R=(I_L,R/I_H,R)/(I_L,IR/I_H,IR)

wherein I_L,R and I_H,R are the lowest and highest values respectively of the light intensity detected during the ‘ON’ phases of the red light source, during one cardiac cycle. I_L,IR and I_H,IR are the corresponding values for the light intensity detected during the ‘ON’ phases of the infrared sources.

The oxygen saturation (SpO₂) can be estimated from an empirically derived calibration curve, for example using first order equations.

FIG. 7 illustrates the use of the pulse oximeter of FIG. 1 in combination with a LiCox® cranial bolt, to measure blood oxygenation levels at the surface of the brain. The bolt (90) is screwed through the skull (95) and the dura mater (98). Optical fibres (30, 40) are passed through two of the three channels (80, 85), typically the temperature and oxygen electrode channels, until they are in position in the arachnoid mater (100), which allows measurement of the oxygenation level of the blood in the pia mater (110). The compression cap (92) is then tightened to create the sterile seal, and the blood oxygenation level can be measured.

Claims

1.-8. (canceled)

9. Apparatus for measuring the oxygen saturation level of blood at an internal measurement site in a human or animal patient by reflectance pulse oximetry, comprising: a first light source having a first spectral distribution;a second light source having a second spectral distribution;a first optical fibre having a proximal end adjacent at least one said light source, and a distal end adapted in use to be positioned adjacent said internal measurement site, for transferring light from at least one said light source to the internal measurement site;at least one receiver, for receiving light from the first and second light sources;at least a second optical fibre having a proximal end adjacent the said receiver, and a distal end adapted in use to be positioned adjacent said internal measurement site, for transferring light reflected from the region of the measurement site to the receiver;means for determining the oxygen saturation level of the blood at the internal measurement site, based on the light produced by the light sources and light received by the receiver,wherein the optical centres of the first and second optical fibres are separated from one another by at least 1 mm at their distal ends.
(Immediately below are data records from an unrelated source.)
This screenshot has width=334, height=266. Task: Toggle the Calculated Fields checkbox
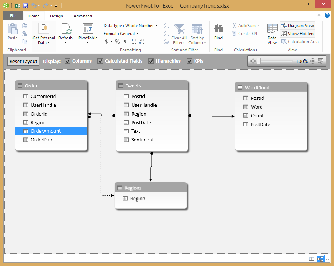pos(100,61)

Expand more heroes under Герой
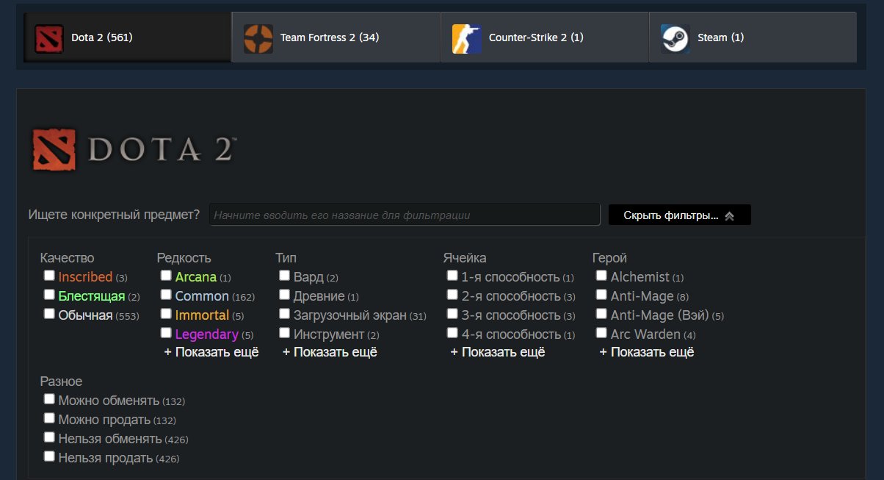tap(647, 352)
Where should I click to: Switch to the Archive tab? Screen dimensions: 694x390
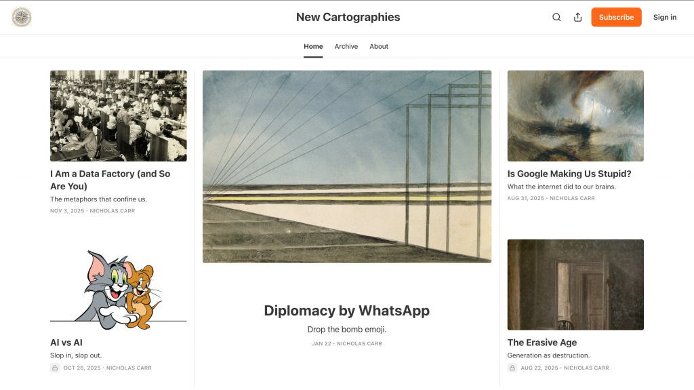pos(346,47)
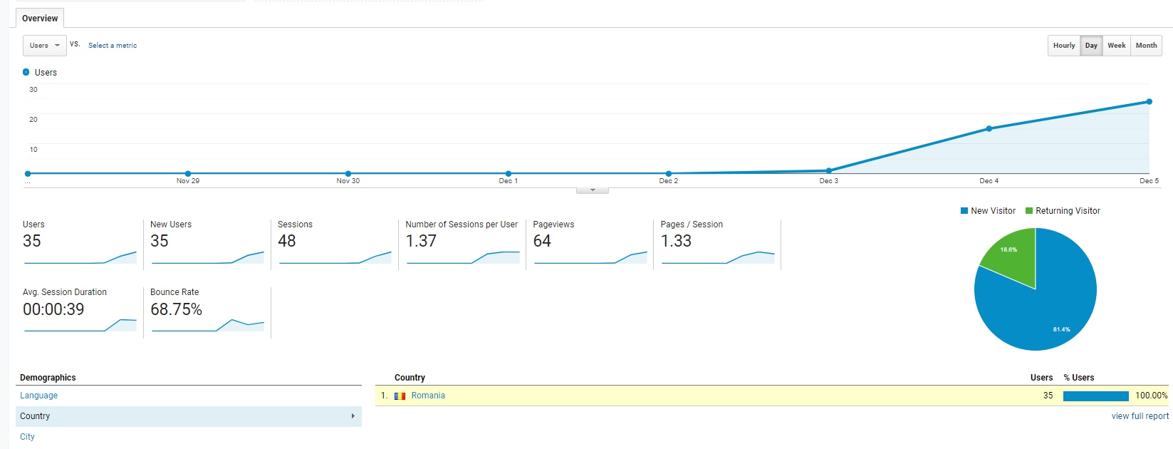The width and height of the screenshot is (1173, 449).
Task: Switch chart granularity to Week
Action: 1116,46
10. Apparatus as claimed in claim 9, wherein the first light source is monochromatic.

11. Apparatus as claimed in claim 9, wherein the second light source is monochromatic.

12. Apparatus as claimed in claim 9, including means for pulsing light from the first and second light sources sequentially along the first optical fibre.
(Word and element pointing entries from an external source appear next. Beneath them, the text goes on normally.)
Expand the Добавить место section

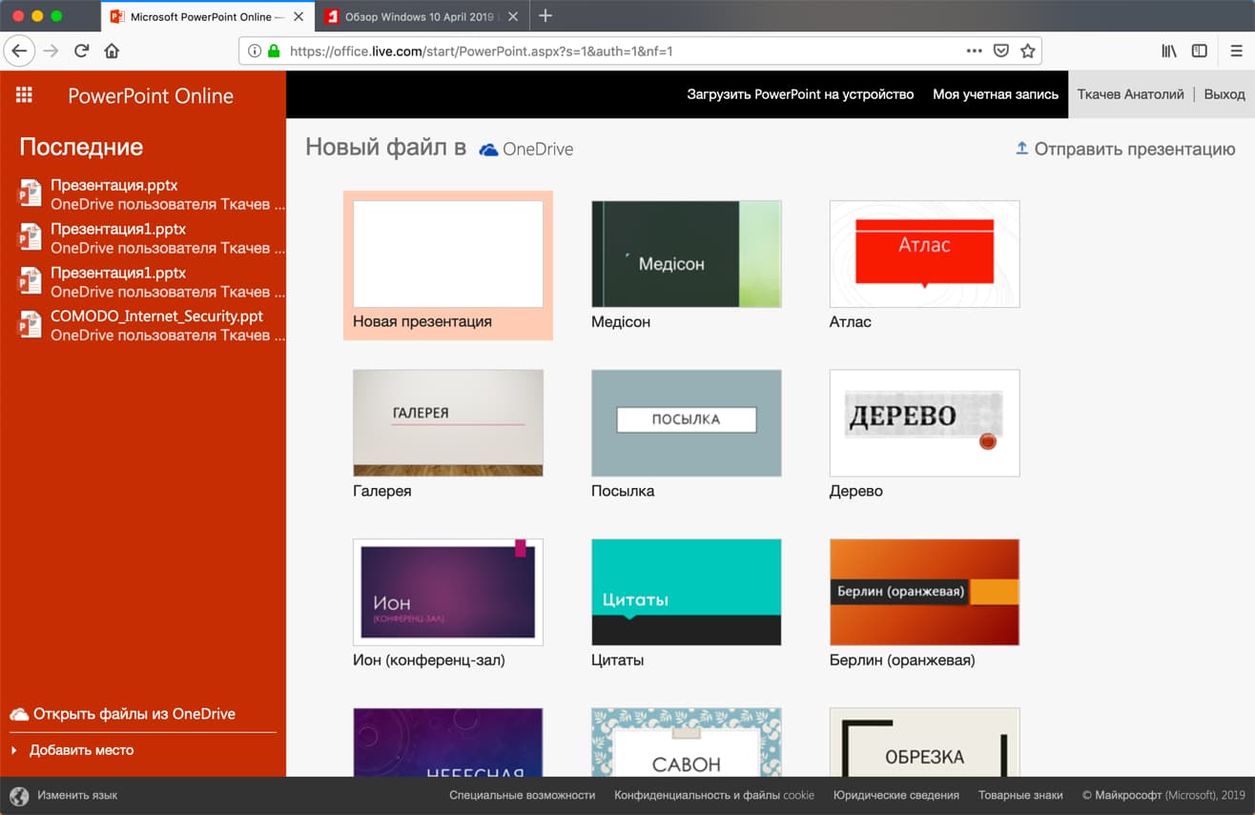click(x=15, y=750)
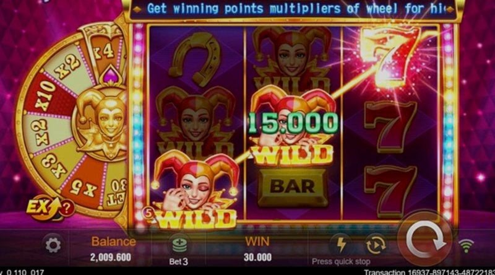Screen dimensions: 495x275
Task: Toggle the lightning turbo spin icon
Action: 342,244
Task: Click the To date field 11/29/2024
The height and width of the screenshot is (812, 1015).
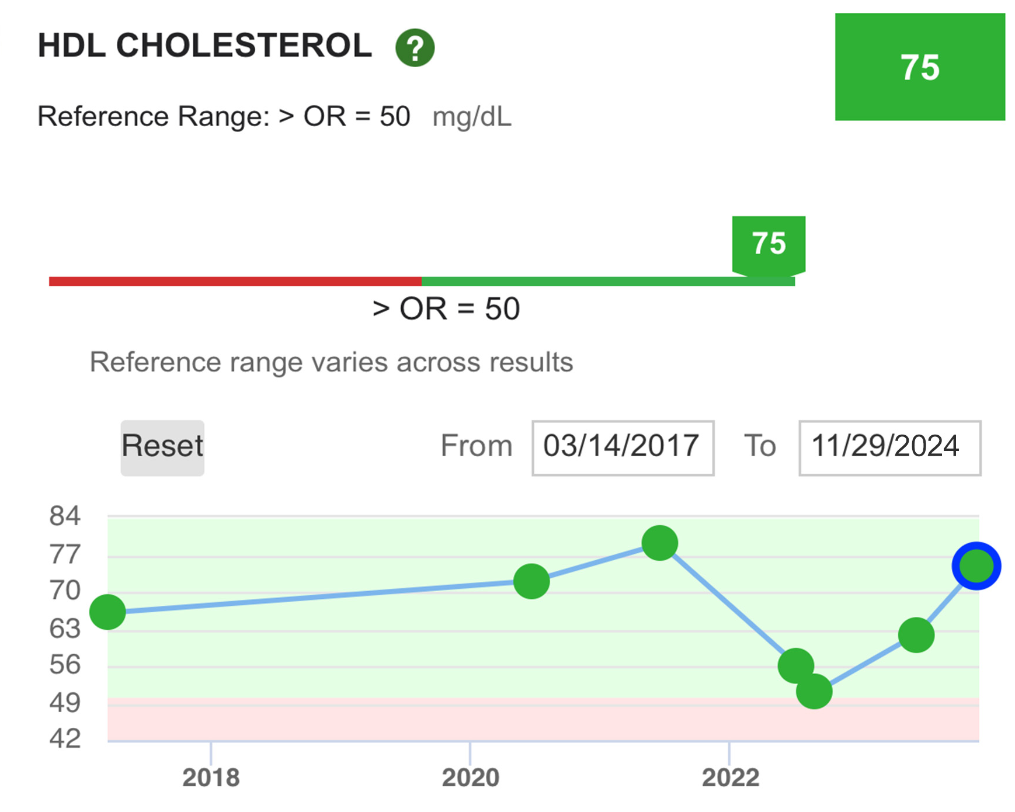Action: pyautogui.click(x=889, y=447)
13. Apparatus as claimed in claim 9, wherein the first light source is such as to produce light having a peak emission wavelength of from 630 nm to 760 nm and the second light source is such as to produce light having a peak emission wavelength of from 820 nm to 930 nm.

14. Apparatus as claimed in claim 9, wherein the said measurement site is the surface of the brain, and wherein the apparatus additionally comprises a cranial access bolt for insertion into the skull of the patient, and means for supporting the said optical fibres in the access bolt, such that light from the said light sources is directed towards the surface of the brain, thereby enabling measurement of the oxygen saturation level of blood at the brain surface.
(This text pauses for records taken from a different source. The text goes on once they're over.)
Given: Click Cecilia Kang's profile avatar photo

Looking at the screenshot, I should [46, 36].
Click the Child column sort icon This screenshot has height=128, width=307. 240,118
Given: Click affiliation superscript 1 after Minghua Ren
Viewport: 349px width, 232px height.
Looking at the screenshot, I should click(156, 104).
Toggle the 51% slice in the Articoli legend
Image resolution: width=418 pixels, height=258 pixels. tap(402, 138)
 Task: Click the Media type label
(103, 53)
15. Apparatus as claimed in claim 14, wherein the cranial access bolt is adapted to support the said optical fibres, such that the distal ends of the optical are positioned from 0 to 4.0 mm from the surface of the brain.

16. A method of measuring the oxygen saturation level in the brain tissue of a human or animal patient, comprising the steps of inserting the distal ends of the optical fibres of apparatus as claimed in any one of claims 9 to 13 through a cranial access bolt positioned in the skull of the patient; positioning the distal ends of the optical fibres at a distance of from 0 to 4.0 mm from the brain surface;illuminating the brain surface of the patient using the said light sources;and determining the oxygen saturation level of blood at the brain surface from reflected light received at the receiver via the said second optical fibre.